Credit: Photo By Gary Miller

Zap Mama

Zilker Park, Sept. 24

The shade of the Capital Metro stage was no match for the heat of Zap Mama. On ACL’s second twilight, starting late, this Earth-mother-led Afropop quintet dropped postcolonial funk for a sweltering hour. Mysterious as they were in their black sunglasses, the three lead singers, fronted by Marie Daulne’s silky vocals, came out like Charlie’s Angels, pointing their fingers at the crowd. Rapturous, the almost-capacity audience wiggled, danced, and let their feet do the talking. “Utu Mama” was a soulful lesson in Afrobeat, slinky guitars coating the back section of turntables, percussion, drums, and bass.
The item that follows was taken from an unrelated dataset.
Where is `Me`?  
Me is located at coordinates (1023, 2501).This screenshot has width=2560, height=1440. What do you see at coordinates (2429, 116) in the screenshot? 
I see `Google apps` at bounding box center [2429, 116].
Like an African Destiny’s Child meets Manu Chao, Zap Mama laced folk with modern R&B, mainly from 1999’s brilliant A Ma Zone. Stuck in that awful ghetto of “world music,” they nevertheless made proud use of global rhythms – salsa, hip-hop, and various West African motifs – letting it all loose in the name of freak-outs. “Fly Away” was a midtempo, sluggish R&B ditty that boasted a lovemaking bassline and turned rowdy through furious scratching and a head-banging dancehall riddim. Zap Mama is future music, forcing people to both dance and think.